И, не отпуская ее локоть, повлек ее в темноту, понес в горсти, ловко маневрируя между могильными плитами, и впрямь заминировавшими весь пол. Клара зажмурила глаза и доверилась его сильной руке – под ее прикрытием она готова была идти куда угодно.
– Ну, вот она, твоя дверь, можешь достать свою драгоценную карточку. Но сперва надо найти, куда ее вставлять, – произнес голос Яна, и Клара открыла глаза. Перед ней была прочно вправленная в древнюю стену неуместно современная стальная дверь без дверной ручки.
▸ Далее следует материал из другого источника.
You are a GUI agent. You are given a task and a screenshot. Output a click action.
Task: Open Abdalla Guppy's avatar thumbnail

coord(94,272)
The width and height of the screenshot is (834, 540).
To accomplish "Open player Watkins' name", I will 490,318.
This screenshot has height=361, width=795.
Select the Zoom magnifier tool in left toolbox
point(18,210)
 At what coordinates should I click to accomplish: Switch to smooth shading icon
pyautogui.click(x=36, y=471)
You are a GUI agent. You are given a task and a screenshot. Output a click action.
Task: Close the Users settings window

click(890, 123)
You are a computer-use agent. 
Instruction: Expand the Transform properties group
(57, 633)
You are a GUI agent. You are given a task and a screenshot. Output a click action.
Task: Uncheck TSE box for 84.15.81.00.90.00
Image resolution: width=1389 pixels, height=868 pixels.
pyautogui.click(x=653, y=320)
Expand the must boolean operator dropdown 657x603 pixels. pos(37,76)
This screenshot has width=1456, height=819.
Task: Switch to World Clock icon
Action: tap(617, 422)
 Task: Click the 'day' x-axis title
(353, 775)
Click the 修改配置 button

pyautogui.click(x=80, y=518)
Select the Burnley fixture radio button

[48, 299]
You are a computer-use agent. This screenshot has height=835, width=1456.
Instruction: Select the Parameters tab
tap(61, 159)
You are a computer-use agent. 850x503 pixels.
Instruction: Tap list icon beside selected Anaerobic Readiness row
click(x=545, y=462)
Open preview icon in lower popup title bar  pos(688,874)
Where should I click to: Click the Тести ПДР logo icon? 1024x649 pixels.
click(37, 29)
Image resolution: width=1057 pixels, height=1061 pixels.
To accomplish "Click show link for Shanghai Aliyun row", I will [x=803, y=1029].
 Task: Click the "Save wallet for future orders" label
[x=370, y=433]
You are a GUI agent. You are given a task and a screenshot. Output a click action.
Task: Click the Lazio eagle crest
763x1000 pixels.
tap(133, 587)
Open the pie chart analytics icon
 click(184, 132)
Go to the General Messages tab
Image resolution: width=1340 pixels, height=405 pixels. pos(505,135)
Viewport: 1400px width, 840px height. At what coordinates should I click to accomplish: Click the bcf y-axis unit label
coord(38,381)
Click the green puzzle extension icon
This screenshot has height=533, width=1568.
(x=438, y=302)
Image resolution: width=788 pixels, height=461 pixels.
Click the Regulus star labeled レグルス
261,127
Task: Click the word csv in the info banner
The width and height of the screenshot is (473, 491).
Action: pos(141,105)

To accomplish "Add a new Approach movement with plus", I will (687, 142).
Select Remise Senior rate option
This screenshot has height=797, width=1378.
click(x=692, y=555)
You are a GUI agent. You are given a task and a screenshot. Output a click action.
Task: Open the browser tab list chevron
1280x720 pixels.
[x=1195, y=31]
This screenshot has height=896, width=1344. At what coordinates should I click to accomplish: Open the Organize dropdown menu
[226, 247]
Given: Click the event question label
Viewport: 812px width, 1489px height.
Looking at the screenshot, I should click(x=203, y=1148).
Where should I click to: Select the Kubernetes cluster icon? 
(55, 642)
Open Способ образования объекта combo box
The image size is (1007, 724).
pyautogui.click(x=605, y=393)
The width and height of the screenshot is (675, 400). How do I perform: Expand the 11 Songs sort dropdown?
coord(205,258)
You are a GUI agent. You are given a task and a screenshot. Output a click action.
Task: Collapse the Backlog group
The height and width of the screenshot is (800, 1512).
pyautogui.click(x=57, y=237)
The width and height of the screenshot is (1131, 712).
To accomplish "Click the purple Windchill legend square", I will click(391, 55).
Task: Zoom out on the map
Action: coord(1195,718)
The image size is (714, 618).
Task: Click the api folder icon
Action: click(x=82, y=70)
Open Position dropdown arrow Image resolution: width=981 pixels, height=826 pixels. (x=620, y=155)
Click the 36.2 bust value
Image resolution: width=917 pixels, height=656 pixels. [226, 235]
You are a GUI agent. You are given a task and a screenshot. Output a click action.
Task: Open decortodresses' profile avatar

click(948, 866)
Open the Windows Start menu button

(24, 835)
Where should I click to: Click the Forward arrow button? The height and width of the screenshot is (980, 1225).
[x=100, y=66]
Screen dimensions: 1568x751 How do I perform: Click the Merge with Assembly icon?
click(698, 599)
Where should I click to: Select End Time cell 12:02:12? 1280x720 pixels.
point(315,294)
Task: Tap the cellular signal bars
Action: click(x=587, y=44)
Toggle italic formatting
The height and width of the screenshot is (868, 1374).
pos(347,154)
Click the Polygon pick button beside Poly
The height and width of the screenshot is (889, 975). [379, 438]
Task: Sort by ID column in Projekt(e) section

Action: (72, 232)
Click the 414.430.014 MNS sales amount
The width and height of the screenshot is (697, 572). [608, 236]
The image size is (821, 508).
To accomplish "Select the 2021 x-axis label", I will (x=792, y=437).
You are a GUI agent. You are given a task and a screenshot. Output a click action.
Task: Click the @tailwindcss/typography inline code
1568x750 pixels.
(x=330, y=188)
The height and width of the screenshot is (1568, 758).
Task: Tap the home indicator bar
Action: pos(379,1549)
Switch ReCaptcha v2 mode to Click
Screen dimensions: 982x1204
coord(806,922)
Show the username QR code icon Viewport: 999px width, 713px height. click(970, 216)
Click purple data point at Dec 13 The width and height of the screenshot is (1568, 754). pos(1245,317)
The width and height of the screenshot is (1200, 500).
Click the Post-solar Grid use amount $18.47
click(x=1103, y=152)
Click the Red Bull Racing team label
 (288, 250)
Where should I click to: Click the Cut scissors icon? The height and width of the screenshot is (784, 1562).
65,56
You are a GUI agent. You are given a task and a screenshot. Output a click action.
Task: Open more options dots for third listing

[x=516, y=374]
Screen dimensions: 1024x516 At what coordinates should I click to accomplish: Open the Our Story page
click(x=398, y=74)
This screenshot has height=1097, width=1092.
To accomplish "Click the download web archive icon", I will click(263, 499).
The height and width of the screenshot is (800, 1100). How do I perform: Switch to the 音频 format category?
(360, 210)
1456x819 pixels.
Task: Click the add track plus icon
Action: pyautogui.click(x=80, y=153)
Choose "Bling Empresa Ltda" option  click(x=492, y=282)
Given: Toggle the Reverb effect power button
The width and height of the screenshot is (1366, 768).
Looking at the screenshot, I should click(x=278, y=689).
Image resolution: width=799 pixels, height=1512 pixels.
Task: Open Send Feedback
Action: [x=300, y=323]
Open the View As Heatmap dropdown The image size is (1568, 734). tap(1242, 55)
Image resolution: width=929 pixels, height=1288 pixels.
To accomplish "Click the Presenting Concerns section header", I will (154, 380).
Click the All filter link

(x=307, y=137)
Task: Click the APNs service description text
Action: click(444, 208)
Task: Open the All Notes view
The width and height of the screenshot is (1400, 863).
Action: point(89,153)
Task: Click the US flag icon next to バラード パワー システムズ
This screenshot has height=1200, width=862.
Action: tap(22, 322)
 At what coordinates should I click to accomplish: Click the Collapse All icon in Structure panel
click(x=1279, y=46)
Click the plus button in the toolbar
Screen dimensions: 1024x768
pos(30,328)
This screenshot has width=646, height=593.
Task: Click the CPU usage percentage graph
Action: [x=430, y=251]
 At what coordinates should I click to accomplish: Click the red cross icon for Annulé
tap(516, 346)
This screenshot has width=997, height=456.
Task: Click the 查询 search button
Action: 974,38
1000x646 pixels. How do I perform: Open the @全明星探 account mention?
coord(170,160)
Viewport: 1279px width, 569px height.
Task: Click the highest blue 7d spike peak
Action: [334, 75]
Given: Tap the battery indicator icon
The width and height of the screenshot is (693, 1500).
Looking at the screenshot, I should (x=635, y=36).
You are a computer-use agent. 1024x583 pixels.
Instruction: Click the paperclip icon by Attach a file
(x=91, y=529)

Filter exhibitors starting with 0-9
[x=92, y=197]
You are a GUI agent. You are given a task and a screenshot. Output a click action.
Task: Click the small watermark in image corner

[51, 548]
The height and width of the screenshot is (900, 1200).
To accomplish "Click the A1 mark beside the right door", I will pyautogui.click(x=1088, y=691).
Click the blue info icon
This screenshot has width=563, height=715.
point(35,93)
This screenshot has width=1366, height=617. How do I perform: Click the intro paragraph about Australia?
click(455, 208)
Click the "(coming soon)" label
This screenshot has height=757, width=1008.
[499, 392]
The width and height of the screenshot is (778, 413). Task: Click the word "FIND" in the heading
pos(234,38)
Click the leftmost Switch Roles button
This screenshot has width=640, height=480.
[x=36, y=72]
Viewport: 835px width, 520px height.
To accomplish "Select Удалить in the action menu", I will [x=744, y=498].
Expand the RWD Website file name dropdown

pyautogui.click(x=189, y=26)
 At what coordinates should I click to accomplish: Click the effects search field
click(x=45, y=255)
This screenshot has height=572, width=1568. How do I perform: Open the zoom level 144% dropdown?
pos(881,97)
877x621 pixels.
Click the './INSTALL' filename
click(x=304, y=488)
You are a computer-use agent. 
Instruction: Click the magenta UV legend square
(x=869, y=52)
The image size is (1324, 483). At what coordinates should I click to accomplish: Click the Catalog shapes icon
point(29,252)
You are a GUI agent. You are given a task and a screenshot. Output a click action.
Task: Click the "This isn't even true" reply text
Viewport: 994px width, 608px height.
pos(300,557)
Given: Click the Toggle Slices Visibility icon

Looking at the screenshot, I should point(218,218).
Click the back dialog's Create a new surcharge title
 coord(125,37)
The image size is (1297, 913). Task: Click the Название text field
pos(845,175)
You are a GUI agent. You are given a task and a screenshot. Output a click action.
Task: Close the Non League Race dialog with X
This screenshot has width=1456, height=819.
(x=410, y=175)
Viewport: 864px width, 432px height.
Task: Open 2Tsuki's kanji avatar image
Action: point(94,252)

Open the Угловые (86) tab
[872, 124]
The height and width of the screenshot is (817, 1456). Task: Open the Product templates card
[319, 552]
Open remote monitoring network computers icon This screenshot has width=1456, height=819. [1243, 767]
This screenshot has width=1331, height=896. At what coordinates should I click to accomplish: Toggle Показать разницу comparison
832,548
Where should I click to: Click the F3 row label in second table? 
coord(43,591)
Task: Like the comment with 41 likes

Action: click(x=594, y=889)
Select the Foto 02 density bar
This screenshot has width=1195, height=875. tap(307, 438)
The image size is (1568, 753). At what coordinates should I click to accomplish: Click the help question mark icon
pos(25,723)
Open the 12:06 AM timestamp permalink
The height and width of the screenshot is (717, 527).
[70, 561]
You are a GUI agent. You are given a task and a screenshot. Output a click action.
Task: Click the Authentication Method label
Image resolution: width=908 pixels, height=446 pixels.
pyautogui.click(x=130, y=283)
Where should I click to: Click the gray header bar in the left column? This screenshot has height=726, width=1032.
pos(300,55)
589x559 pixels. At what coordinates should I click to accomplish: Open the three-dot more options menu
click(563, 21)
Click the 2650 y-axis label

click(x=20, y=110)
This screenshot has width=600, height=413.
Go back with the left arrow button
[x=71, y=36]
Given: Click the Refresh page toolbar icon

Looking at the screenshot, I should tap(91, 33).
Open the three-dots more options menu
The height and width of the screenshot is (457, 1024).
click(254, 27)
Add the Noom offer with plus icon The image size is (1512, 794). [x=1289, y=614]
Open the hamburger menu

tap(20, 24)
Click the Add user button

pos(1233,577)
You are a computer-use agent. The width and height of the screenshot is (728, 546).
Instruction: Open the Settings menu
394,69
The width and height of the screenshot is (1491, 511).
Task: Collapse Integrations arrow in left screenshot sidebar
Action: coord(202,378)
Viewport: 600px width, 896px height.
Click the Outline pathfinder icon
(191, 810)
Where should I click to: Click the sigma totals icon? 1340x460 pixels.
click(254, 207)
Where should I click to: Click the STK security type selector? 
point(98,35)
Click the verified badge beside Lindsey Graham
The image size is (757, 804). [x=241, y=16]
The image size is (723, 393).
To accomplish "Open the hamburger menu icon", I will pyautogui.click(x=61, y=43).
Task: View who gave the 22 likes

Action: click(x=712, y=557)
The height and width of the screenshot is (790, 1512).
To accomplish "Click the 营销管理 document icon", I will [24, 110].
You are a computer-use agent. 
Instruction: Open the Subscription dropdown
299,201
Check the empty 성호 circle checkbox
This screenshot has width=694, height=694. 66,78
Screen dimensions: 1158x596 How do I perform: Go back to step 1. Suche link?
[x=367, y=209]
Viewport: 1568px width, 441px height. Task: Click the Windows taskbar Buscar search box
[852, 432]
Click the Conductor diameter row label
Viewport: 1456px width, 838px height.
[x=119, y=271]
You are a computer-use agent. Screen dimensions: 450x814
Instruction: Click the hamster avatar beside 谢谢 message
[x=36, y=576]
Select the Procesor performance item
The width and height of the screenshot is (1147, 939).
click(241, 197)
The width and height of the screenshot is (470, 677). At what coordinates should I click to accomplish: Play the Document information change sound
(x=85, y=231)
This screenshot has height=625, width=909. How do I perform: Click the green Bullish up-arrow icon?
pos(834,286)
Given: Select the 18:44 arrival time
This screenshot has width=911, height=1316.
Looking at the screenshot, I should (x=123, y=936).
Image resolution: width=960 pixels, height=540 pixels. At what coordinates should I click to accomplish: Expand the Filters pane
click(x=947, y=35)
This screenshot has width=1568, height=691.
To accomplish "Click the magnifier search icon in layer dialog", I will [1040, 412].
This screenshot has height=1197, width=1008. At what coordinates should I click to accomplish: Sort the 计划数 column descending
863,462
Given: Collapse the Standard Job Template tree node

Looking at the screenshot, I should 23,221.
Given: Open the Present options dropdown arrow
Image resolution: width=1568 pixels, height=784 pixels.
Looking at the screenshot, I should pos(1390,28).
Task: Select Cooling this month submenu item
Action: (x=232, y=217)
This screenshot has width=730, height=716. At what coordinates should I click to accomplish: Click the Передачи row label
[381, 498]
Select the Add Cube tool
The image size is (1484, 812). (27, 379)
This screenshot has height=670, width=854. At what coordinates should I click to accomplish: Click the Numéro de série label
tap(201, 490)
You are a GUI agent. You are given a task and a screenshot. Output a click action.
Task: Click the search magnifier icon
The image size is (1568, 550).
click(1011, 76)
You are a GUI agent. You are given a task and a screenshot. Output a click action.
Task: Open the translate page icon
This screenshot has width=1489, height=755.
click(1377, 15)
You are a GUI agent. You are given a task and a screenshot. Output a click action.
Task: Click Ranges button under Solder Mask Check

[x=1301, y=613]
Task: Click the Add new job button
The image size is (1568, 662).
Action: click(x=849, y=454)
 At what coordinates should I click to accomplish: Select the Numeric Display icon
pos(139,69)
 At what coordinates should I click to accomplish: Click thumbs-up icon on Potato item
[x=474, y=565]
Там, где следовало бы быть ручке, в тело двери была впрессована маленькая эмалевая пластинка, рассеченная пополам узкой щелевидной прорезью.
– Вот сюда и вставляй, – палец Яна ткнулся в щель и мгновенно отдернулся. – Ах, прости, мне небось этой щели и касаться запрещено, раз мне отказали.
– Ну и не касайся, – с притворным легкомыслием отозвалась Клара, силясь скрыть все возрастающее в ней чувство неловкости и вины. – А я пойду, мне пора.
Она потянулась было поцеловать его, но передумала, встревоженная мельканием теней в сумеречном пространстве за свечами. Черт его знает, может кто-то следит за ней из темноты – Ури, Меир или кто-нибудь другой, о чьем существовании она даже не подозревает. Прерванное на полпути движение по направлению к Яну застигло Клару на взмахе руки с зажатой в пальцах карточкой. И она, чтобы не выдать свое первоначальное намерение, почти автоматически сунула карточку в щель, хотя вовсе не собиралась расстаться с Яном так внезапно, даже не назначив с ним встречу на вечер.
Однако думать об этом было уже поздно, потому что, едва она вставила карточку в щель, там что-то щелкнуло, и дверь, проглотив карточку, начала бесшумно отворяться, образуя узкий проход. За дверью оказалась небольшая, тускло освещенная площадка, в центре которой уходила куда-то далеко вниз крутая винтовая лестница. Не решаясь так сразу, не прощаясь, покинуть Яна, и без того огорченного своей неудачей, Клара замешкалась на пороге, в ответ на что дверь тут же завыла дурным голосом и стала не спеша закрываться. Чтобы не дать двери захлопнуться у нее перед носом, Клара поспешно ринулась в сужающийся проход. Под давлением ее тела дверь дрогнула и замолкла, чуть покачиваясь в петлях, словно решала, закрываться ей окончательно или нет.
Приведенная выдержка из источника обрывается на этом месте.